Where authorization is enforced

Libredesk is an single-page app with an API backend. Authorization is enforced on each API endpoint using a perm middleware in handlers.go:

  g.GET("/api/v1/conversations/all", perm(handleGetAllConversations, "conversations:read_all"))
  g.GET("/api/v1/conversations/unassigned", perm(handleGetUnassignedConversations, "conversations:read_unassigned"))
  g.GET("/api/v1/conversations/assigned", perm(handleGetAssignedConversations, "conversations:read_assigned"))
  g.GET("/api/v1/teams/{id}/conversations/unassigned", perm(handleGetTeamUnassignedConversations, "conversations:read_team_inbox"))
  g.GET("/api/v1/views/{id}/conversations", perm(handleGetViewConversations, "conversations:read"))
...

The perms function retrieves the user's session and calls Enforce which wraps Casbin, an open-source authorization library.

While Casbin is capable of ReBAC, Libredesk primarily uses it for RBAC, with custom ReBAC logic implemented on top of it.

Libredesk's Casbin model:

[request_definition]
r = sub, obj, act

[policy_definition]
p = sub, obj, act

[policy_effect]
e = some(where (p.eft == allow))

[matchers]
m = r.sub == p.sub && r.obj == p.obj && r.act == p.act

This model grants users (sub) permission to perform an action (act) on a resource type (obj) rather than on specific objects, effectively making it an RBAC implementation (and not ReBAC).
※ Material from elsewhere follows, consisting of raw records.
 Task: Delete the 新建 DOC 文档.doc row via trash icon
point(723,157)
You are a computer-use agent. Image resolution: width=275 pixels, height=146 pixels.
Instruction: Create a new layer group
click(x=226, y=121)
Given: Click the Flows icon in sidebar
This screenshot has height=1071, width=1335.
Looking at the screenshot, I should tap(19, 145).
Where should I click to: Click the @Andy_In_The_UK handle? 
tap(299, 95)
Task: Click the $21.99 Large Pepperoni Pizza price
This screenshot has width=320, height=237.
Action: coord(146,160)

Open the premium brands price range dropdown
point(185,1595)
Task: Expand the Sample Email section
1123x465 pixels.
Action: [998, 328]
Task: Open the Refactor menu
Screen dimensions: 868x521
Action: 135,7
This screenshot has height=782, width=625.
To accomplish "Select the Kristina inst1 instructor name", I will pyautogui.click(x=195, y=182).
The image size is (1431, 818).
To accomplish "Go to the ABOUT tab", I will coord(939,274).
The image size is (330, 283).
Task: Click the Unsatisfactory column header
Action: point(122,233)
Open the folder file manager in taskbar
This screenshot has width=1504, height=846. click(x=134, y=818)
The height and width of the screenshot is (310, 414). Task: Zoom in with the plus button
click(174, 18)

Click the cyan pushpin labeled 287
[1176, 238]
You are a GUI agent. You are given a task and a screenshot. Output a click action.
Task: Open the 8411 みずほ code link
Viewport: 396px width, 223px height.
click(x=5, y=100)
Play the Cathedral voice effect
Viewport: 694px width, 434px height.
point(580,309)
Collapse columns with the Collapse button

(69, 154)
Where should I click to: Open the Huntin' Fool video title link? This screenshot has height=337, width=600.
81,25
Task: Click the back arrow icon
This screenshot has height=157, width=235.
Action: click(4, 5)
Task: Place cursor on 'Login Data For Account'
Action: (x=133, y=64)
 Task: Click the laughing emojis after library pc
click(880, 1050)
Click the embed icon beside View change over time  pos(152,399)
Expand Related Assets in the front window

However, EnforceConversationAccess constains a custom ReBAC logic:

	if conversation.AssignedUserID.Int == user.ID {
		if allowed, err := checkPermission("read_assigned"); err != nil || allowed {
			return allowed, err
		}
	}

Similarly, for team access:

// Check `read_team_inbox` permission for team-assigned conversations
	if conversation.AssignedTeamID.Int > 0 && slices.Contains(user.Teams.IDs(), conversation.AssignedTeamID.Int) && conversation.AssignedUserID.Int == 0 {
		if allowed, err := checkPermission("read_team_inbox"); err != nil || allowed {
			return allowed, err
		}
	}

Considerations

Lack of permissions-aware data filtering

When filtering resources like conversations or messages, there is no per-resource permission filtering, beyond checking if a user has conversations:read or messages:read permissions. This results in an all-or-nothing access model.

EnforceMediaAccess

In EnforceMediaAccess, access is granted by default when the model is unknown:

func (e *Enforcer) EnforceMediaAccess(user umodels.User, model string) (bool, error) {
	switch model {
	case "messages":
		allowed, err := e.Enforce(user, model, "read")
		if err != nil {
			return false, envelope.NewError(envelope.GeneralError, "Error checking permissions", nil)
		}
		if !allowed {
			return false, envelope.NewError(envelope.UnauthorizedError, "Permission denied", nil)
		}
	default:
		return true, nil
	}
	return true, nil
}

Conclusion

Libredesk's authorization implementation is good for a small team, where users have broad access. With the perm middleware, every endpoint is protected from anonymous access. However, achieving more granular access control will require additional work, which is expected for an alpha-stage project.